Openly, the solution is in the economy producing. The mantra of being “open for business”, while threats, price controls and a variety of restrictive business regulations are rife is surely a step backwards. Our land should produce for its people. A clear position regarding the land question is needed to shape a new policy direction.

Those who argue that Mugabe would not allow prices to increase are simply reminding us of how the children of Israel reacted when they were faced with the smell of death from Pharaoh’s army at the Red Sea. Let us not forget the years when we could hardly walk in a shop having some stock of basic commodities. The picture of empty shelves and having big retail shops with two or three cashiers should never be erased in our memories. Just to jog your memory, at some point in a retail shop, a commodity’s price would change whilst you were still walking in the isles. The frequency of price changes was record-breaking.

Who can forget that we could only access foreign currency through money changers? Places like Roadport (Harare) and World Bank (Bulawayo) were the parallel markets trading hubs. Fuel shortages are unnecessary. We cannot afford to be myopic and ignore the monetary reality that we were considered as a nation of “billionaires or quintillion account holders who could hardly buy a loaf of bread” that is if ever you could queue for it or buy it from the black markets.

Back then, the formally employed person’s average income earnings or salaries could hardly sustain their monthly transport costs. This largely explains why the period is commonly referred to as the “lost decade”. Instead of shifting the blame, let us use the memory of such economic developments to avoid future policy blunders.
While sympathisers of our former leader celebrate his historic public utterances, state of the nation addresses and speeches at national events which required businesses to have market discipline, the command nature of solving the economic problems was not only counter-productive but a mere stop-gap measure. In its worst-case scenarios, the command tactics created worse off economic conditions as goods disappeared from the formal economy.

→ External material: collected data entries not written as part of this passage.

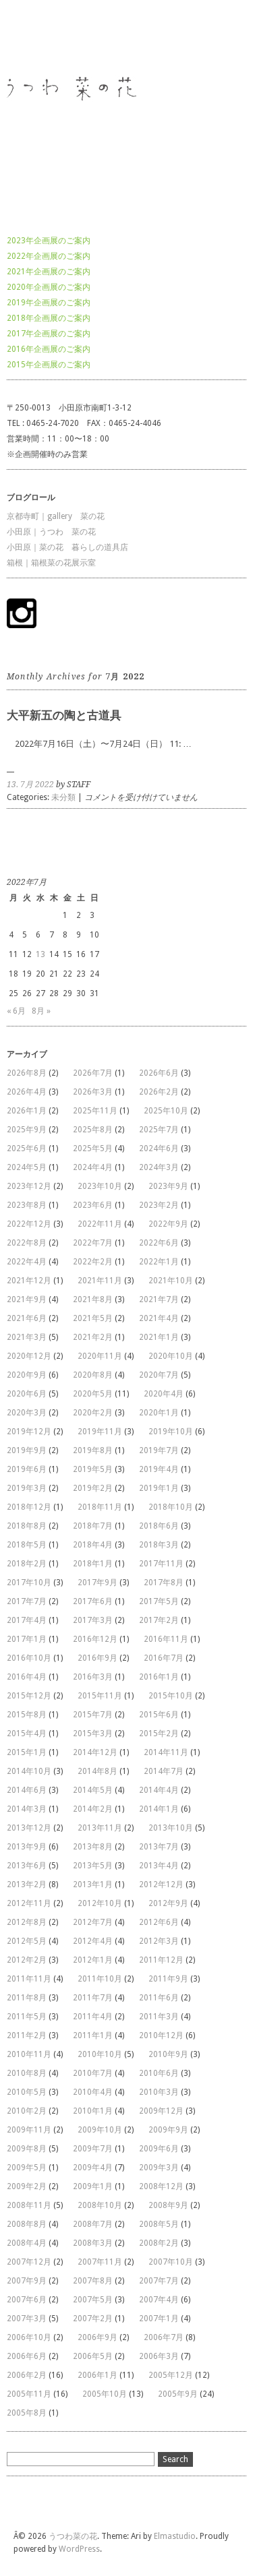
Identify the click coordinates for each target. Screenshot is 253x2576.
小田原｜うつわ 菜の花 (51, 531)
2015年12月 (29, 1695)
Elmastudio (175, 2536)
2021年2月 (93, 1337)
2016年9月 (97, 1658)
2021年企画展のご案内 (48, 271)
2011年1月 (93, 2035)
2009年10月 (100, 2130)
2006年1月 (97, 2375)
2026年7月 (93, 1073)
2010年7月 (93, 2073)
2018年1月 (93, 1563)
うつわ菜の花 (31, 36)
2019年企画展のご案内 (48, 302)
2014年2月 (93, 1809)
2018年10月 (170, 1507)
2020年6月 (27, 1394)
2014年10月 (29, 1771)
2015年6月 (159, 1714)
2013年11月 (100, 1828)
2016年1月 (159, 1677)
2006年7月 (164, 2337)
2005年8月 (27, 2413)
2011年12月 (161, 1960)
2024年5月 (27, 1167)
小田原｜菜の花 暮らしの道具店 (67, 547)
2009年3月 (159, 2167)
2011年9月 (168, 1979)
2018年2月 (27, 1563)
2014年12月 (95, 1752)
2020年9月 (27, 1375)
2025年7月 (159, 1129)
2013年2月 (27, 1884)
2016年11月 (166, 1639)
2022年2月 (93, 1261)
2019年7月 (159, 1450)
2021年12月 (29, 1280)
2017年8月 (164, 1582)
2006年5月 (93, 2356)
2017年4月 (27, 1620)
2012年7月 (93, 1922)
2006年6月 (27, 2356)
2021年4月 (159, 1318)
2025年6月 (27, 1148)
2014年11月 (166, 1752)
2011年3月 (159, 2016)
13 (40, 954)
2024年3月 (159, 1167)
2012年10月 (100, 1903)
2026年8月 (27, 1073)
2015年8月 (27, 1714)
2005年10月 (104, 2394)
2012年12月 (161, 1884)
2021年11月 (100, 1280)
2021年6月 (27, 1318)
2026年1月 (27, 1110)
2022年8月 (27, 1243)
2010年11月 (29, 2054)
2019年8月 (93, 1450)
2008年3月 (93, 2243)
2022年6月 (159, 1243)
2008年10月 (100, 2205)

The simultaneous mushrooming of clandestine (secret or underground) markets was unavoidable. Interestingly, the general populace became accustomed to parallel markets as the hidden markets morphed into people’s main markets. A privileged few would cross the Zimbabwean borders and access foreign products which they, in turn, consumed for personal use and some were channeled directly or indirectly through to the parallel economy.

Presently, as the current leadership is contemplating the command route, let our economic history guide us. The leadership should be reminded of their public commitments which were made after the military coup. Zimbabweans were made to believe that the new leadership is a “new dispensation” which is preaching the gospel of “Zimbabwe is open for business”.

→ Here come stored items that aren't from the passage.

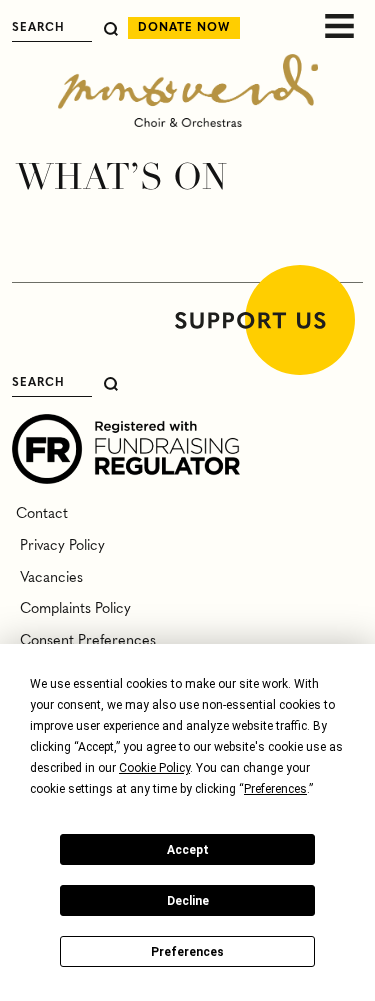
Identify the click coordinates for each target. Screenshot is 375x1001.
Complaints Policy (71, 609)
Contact (40, 514)
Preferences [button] (275, 789)
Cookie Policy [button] (154, 768)
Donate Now (184, 28)
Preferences (187, 952)
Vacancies (47, 578)
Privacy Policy (58, 546)
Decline (188, 901)
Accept (188, 850)
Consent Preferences (84, 641)
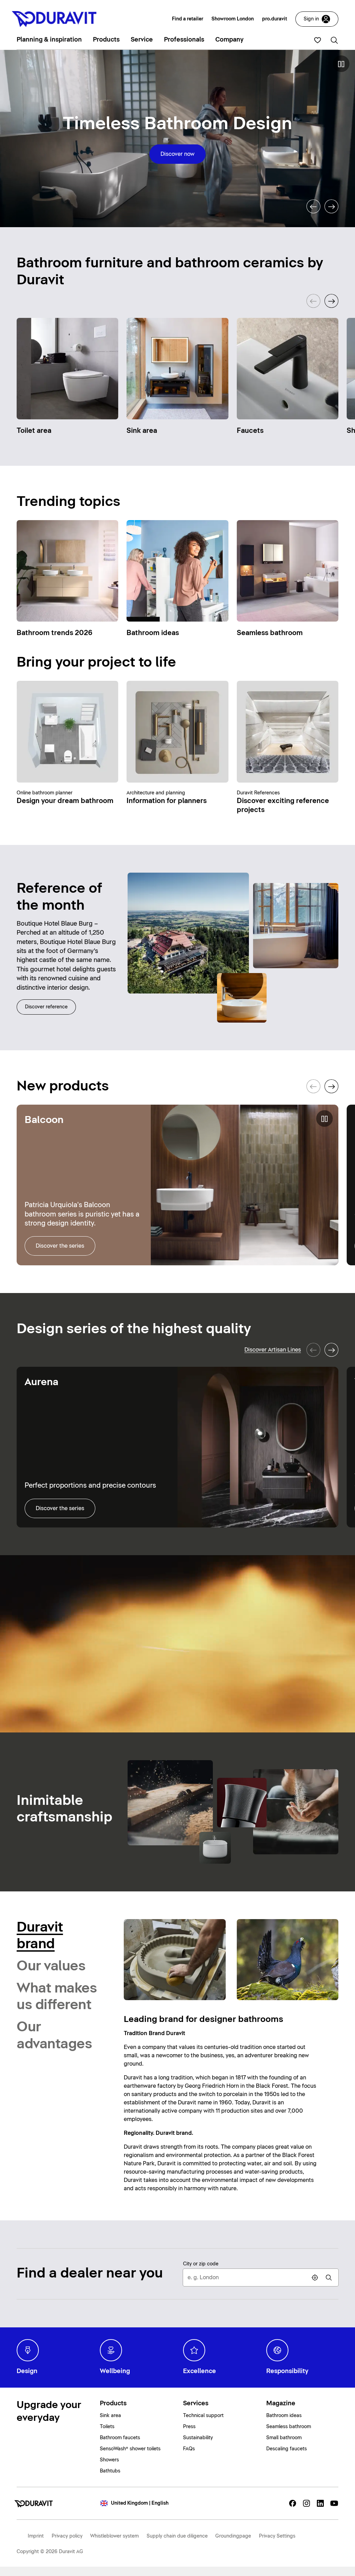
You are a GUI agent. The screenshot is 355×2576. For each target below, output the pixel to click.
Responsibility (287, 2371)
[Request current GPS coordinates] (315, 2277)
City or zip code (200, 2264)
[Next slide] (331, 206)
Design (27, 2371)
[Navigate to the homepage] (56, 19)
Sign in (311, 19)
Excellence (199, 2371)
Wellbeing (115, 2371)
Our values (51, 1966)
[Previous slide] (313, 206)
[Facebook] (292, 2503)
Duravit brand (40, 1935)
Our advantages (54, 2035)
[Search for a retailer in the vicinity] (328, 2277)
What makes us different (57, 1996)
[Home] (36, 2503)
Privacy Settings (277, 2536)
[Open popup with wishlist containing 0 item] (317, 40)
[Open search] (334, 40)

Emanating from a broader economic standpoint, the country’s problems are not incubated by entrepreneurs. Instead, the country is in dire need of a fiscal stimuli (for instance, supply-side intervention mechanisms targeting industrial production, boosting of the aggregate demand as opposed to the demand d
epressing austerity measures).

Additionally, the country needs to do away with the toxic monetary experiments of the failed bond notes now having a new RTGS dollar face. The country cannot afford to have another mass exodus of businesses into safer havens. Instead of having a cat-and-mouse relationship between government and business, going forward the importance of a social contract is long overdue.

Understandably, it has been established from practice that no matter how appealing and well-crafted our economic policies can be, as long as the political environment is polarised, the economy’s economic aspirations will remain as cardboard achievements.

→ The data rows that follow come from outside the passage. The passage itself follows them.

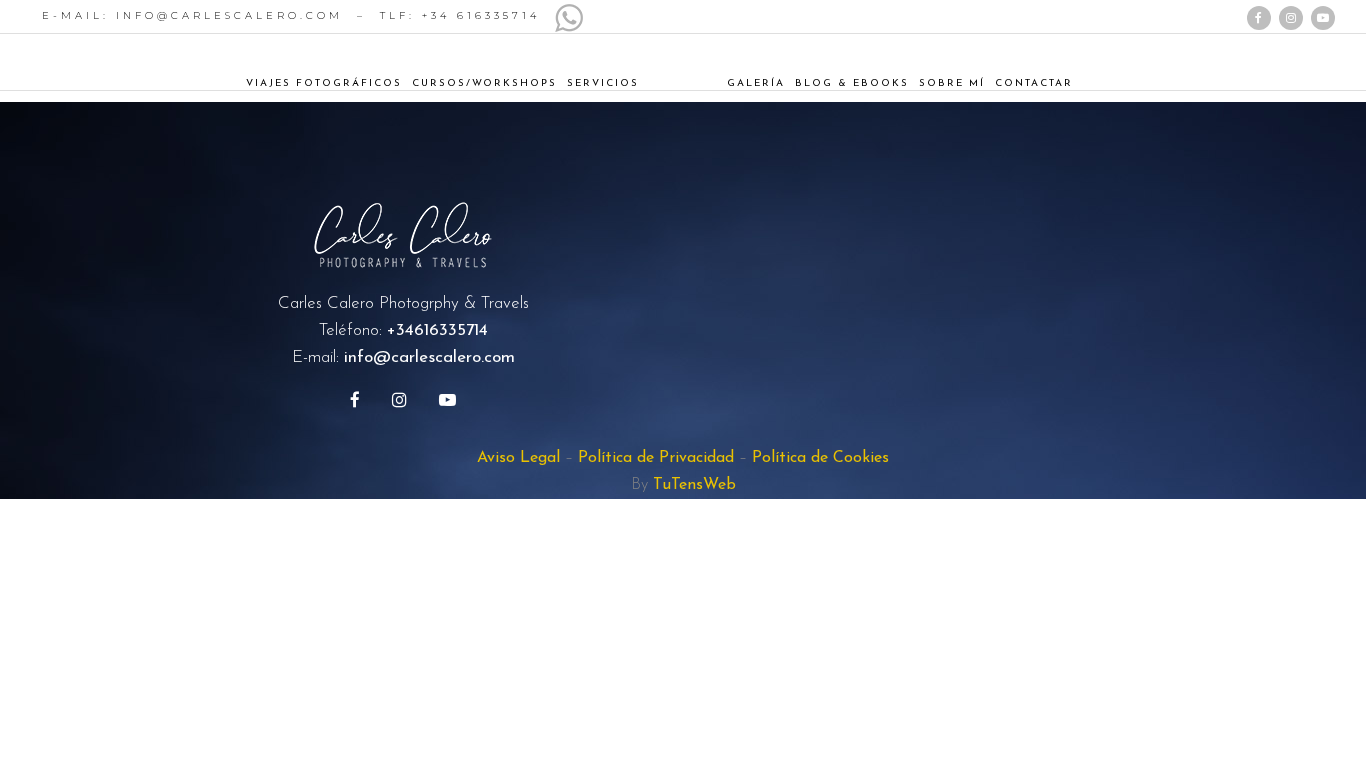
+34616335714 (437, 330)
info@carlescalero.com (429, 357)
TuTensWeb (694, 485)
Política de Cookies (820, 458)
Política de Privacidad (656, 458)
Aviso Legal (518, 458)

This simply describes a brief history of how command tactics (for instance, price controls) cultivate black markets. By their very nature, excessive market controls seemingly appear favourable in the very short-run, whilst harbouring a worst monster of breeding gigantic black markets.

While our leadership could probably be inspired with war strategies and tactics, invoking the same approach in the field of economics will surely be a recipe for perpetual economic plagues.